Dans ce cas, on peut être indulgent.

Source

Par « prélèvement mensuel fixe », on entend l’accord du client avec la société de carte de crédit selon lequel celle‑ci ne prélève pas plus qu’un montant mensuel fixe, et si le client a acheté par carte pour une somme supérieure à ce montant, le solde est reporté au mois suivant avec, bien entendu, des intérêts ajoutés.
Certains entrent dans ce type de contrat non pas pour profiter de l’avantage du prêt que constitue le cadre de crédit, mais pour d’autres avantages de ce plan (par exemple, la possibilité de retirer de l’argent au distributeur automatique qui sera débité du compte le jour du prélèvement mensuel et non immédiatement). Or, le simple fait d’avoir ce cadre et le report au mois suivant avec intérêts constitue en réalité un prêt à intérêts fixes (ribit ketsoutsa), et il n’est pas permis de l’utiliser pour des achats qui ne sont pas à des fins professionnelles. Toutefois, il faut examiner s’il est permis d’entrer dans ce plan à condition de ne pas effectuer d’achats au‑delà du plafond, de sorte qu’il n’y ait alors aucune crainte d’intérêts. Et cela doit certainement être permis : tant qu’on ne dépense pas au‑delà de la limite du prélèvement mensuel fixe, il n’y a tout simplement pas de prêt sur lequel des intérêts auraient été stipulés.

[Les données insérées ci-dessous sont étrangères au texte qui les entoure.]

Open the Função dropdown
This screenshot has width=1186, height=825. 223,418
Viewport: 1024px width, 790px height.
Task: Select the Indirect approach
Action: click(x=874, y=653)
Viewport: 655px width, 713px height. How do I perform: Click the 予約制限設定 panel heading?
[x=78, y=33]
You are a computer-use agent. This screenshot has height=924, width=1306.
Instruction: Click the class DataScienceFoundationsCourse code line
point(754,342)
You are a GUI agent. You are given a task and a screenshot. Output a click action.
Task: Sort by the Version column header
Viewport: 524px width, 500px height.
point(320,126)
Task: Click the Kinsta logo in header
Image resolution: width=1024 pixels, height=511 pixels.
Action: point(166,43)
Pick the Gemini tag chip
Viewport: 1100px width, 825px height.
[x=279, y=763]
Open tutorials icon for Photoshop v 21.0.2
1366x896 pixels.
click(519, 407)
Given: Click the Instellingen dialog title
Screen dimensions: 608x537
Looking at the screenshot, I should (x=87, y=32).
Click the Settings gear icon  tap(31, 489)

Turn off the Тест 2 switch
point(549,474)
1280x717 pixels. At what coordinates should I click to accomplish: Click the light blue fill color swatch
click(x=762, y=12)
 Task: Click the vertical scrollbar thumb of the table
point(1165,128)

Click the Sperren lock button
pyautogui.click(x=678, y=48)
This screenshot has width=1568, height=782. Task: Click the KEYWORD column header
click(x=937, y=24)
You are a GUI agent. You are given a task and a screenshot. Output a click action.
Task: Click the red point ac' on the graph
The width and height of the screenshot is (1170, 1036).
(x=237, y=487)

Il faut cependant examiner le cas où l’on a effectivement acheté pour un montant supérieur, mais où l’on a l’intention, de manière ponctuelle, de demander à la société de carte de crédit de prélever la totalité de la somme et non seulement le plafond mensuel. Ici, il y a formellement un prêt avec stipulation d’intérêts, mais sans intention de poursuivre le prêt au point d’être effectivement redevable d’intérêts. Dans la Guemara, il est expliqué que l’interdit de « lo teshimon » (ne prêtez pas à intérêt) est transgressé par le prêteur dès le moment de la stipulation, même avant que les intérêts ne soient perçus.
Rabbi Akiva Eiger (début du siman 160) s’interroge pour savoir si l’emprunteur transgresse lui aussi dès le moment du prêt ou seulement au moment du paiement des intérêts ; mais le Chavot Da’at (siman 160, § 1) tranche clairement qu’il ne transgresse qu’au moment du paiement des intérêts. C’est pourquoi on peut être indulgent dans ce cas. Quant à l’interdit de « lifnei iver » et de « lo teshimon » que transgresse la société de carte de crédit, on peut dire que, de leur côté, les sociétés de carte de crédit disposent d’un hétéra iska et s’appuient sur celui‑ci (bien entendu, tout cela à condition que l’emprunteur possède un appartement/un bien immobilier ; sinon, l’hétéra iska ne commence même pas à s’appliquer).